On Thursday, a week after finding Holmes guilty of each of the 165 charges he faced, jurors agreed that prosecutors had proved the aggravating factors necessary for the death penalty.

Prosecutors are seeking a death sentence for Holmes, who was convicted of killing 12 people and wounding 70 others during a 2012 shooting spree inside an Aurora, Colo., movie theater showing “The Dark Knight Rises.” His attorneys, meanwhile, are trying to convince the jury that they should instead send him to prison without the possibility of parole.

While prosecutors in this case argue that Holmes carefully planned and carried out the shooting, his attorneys insisted that he was legally insane at the time of the shooting and have blamed mental illness.
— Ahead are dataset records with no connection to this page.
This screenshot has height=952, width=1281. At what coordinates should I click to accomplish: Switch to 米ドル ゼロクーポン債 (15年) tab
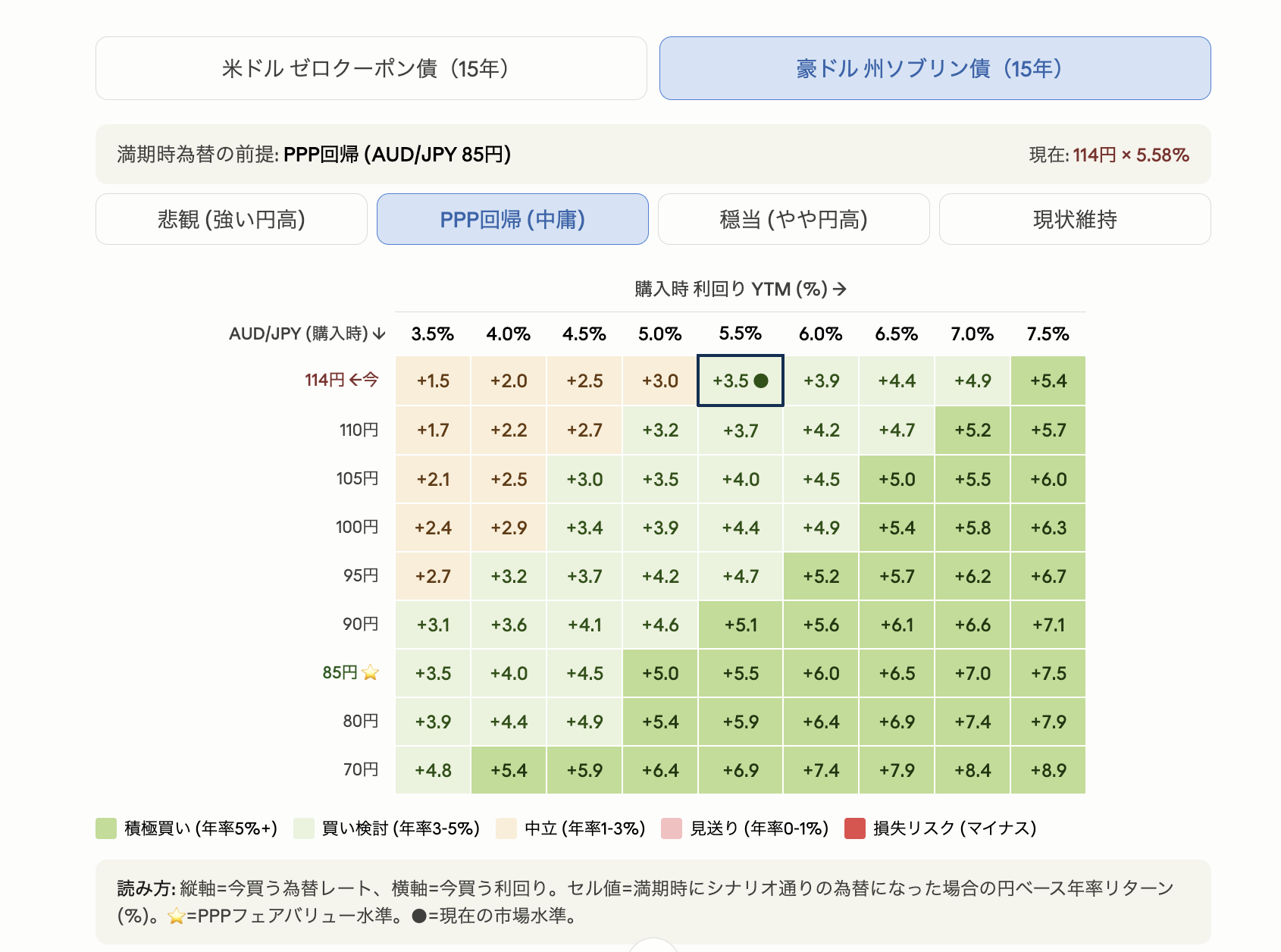tap(371, 68)
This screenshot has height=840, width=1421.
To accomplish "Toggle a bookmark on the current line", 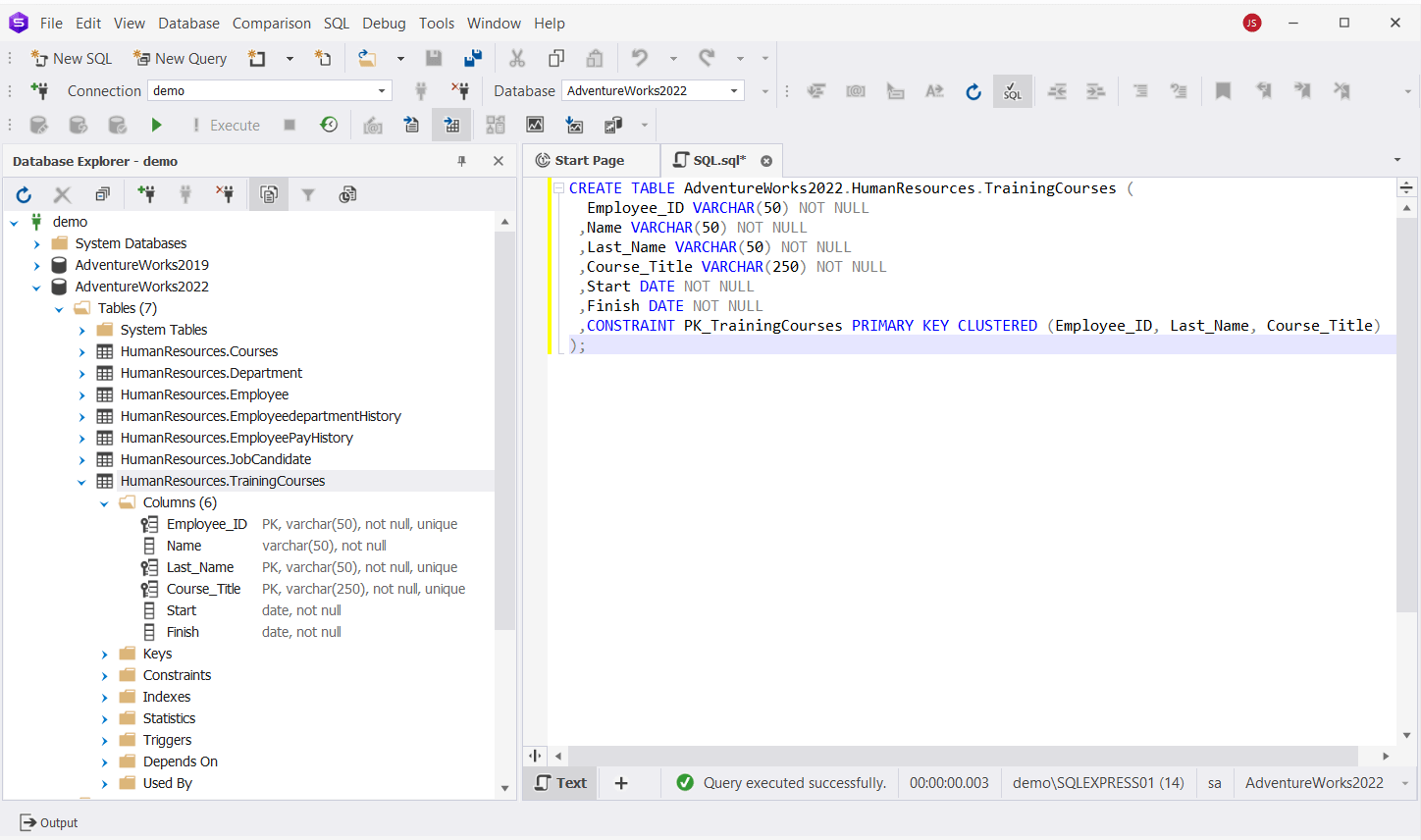I will [x=1223, y=90].
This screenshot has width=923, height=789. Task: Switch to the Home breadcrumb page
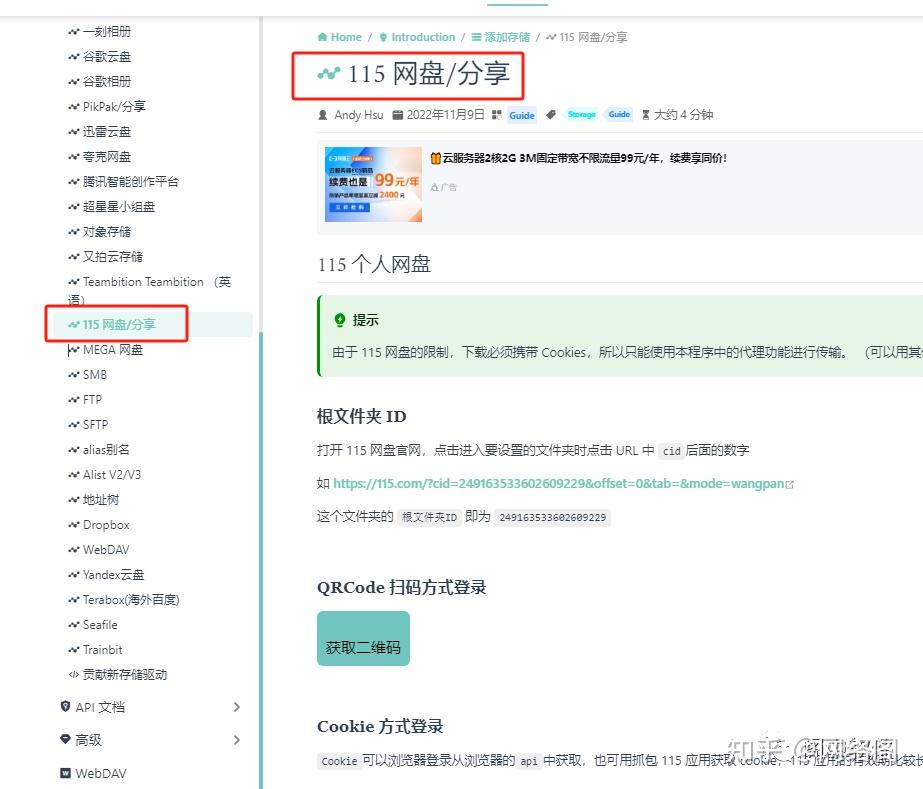pyautogui.click(x=344, y=36)
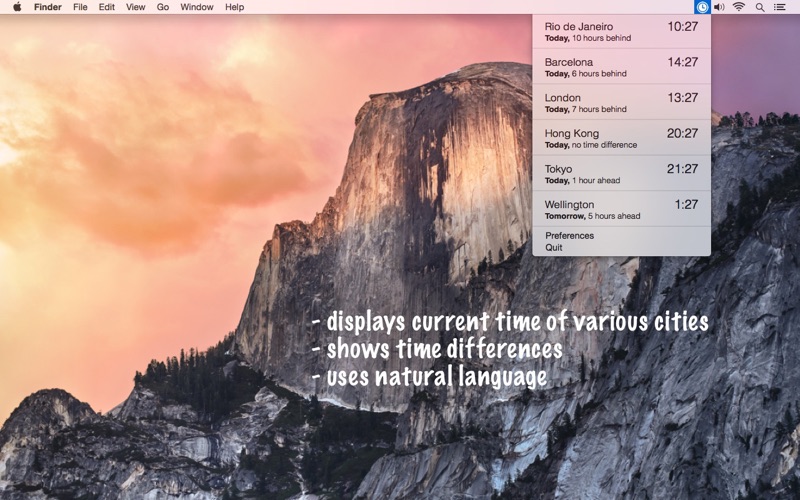Image resolution: width=800 pixels, height=500 pixels.
Task: Open the volume speaker icon in menu bar
Action: (719, 7)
In Colorado, first-degree murder can be punished with death or with life in prison without possibility of parole. The penalty phase, which began Wednesday, can have three segments before a sentence is handed down.
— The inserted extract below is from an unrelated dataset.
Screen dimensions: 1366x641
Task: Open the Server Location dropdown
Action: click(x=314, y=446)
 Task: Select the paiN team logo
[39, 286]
The first phase asks jurors to determine whether the prosecutors proved beyond a reasonable doubt that at least one aggravating factor is present in the case. Prosecutors presented aggravating factors including killing two or more people during a single crime and carrying out “an especially heinous, cruel or depraved” murder.
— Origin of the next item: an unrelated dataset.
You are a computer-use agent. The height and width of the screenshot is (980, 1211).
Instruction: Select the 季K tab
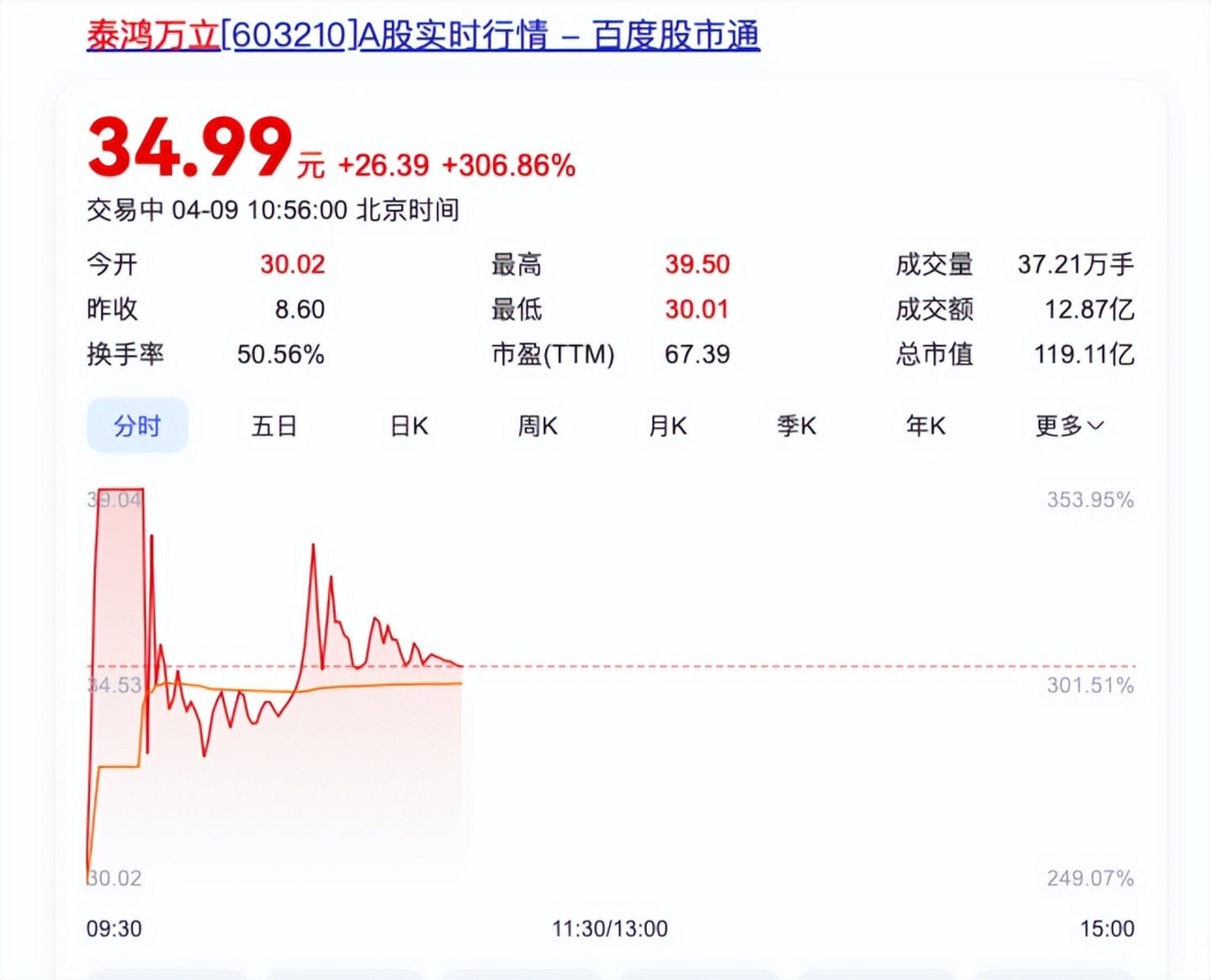click(x=796, y=426)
Jurors found four of the five aggravating factors on each of the 24 first-degree murder counts in the case (two for each of the victims), though they did not agree that prosecutors proved that Holmes intentionally killed a child younger than 12.  Had they not agreed unanimously on these factors, they would have had to sentence Holmes to life in prison without parole.

Instead, their decision Thursday allowed the case to proceed to the next phase, when Holmes’s attorneys will present mitigating factors, which are things that would argue for a life sentence.

“We are not going to ask you to forgive Mr. Holmes,” defense attorney Rebekka Higgs told jurors, according to the Associated Press. “We are going to ask you for your compassion and mercy.”

At the end of this phase, jurors will have to determine whether the mitigating factors outweigh the aggravating ones. If they think this is the case, Holmes is sentenced to life in prison. If they disagree, the trial moves on to the third phase, which allows both sides to present more information and make closing arguments. Only then would the jurors deliberate to determine whether Holmes deserves a death sentence on any of the first-degree murder charges.

If Holmes is sentenced to death, it would be unusual for the state. Death sentences are rare in Colorado, which has three inmates on death row and has carried out only one execution since 1976.

Before the trial began, Holmes’s parents pleaded for their son’s life, arguing that he should be imprisoned for the rest of his life rather than executed.

“We do not know how many victims of the theater shooting would like to see our son killed,” Robert and Arlene Holmes wrote in a letter published by the Denver Post. “But we are aware of people’s sentiments. We have read postings on the Internet that have likened him to a monster. He is not a monster. He is a human being gripped by a severe mental illness.”

Court officials say the entire penalty phase could last as long as a month.

Meanwhile, District Judge Carlos A. Samour Jr. released an order Wednesday sanctioning a media organization for its work during the trial. Samour banned Newsweek reporters from the courtroom for publishing a juror’s name.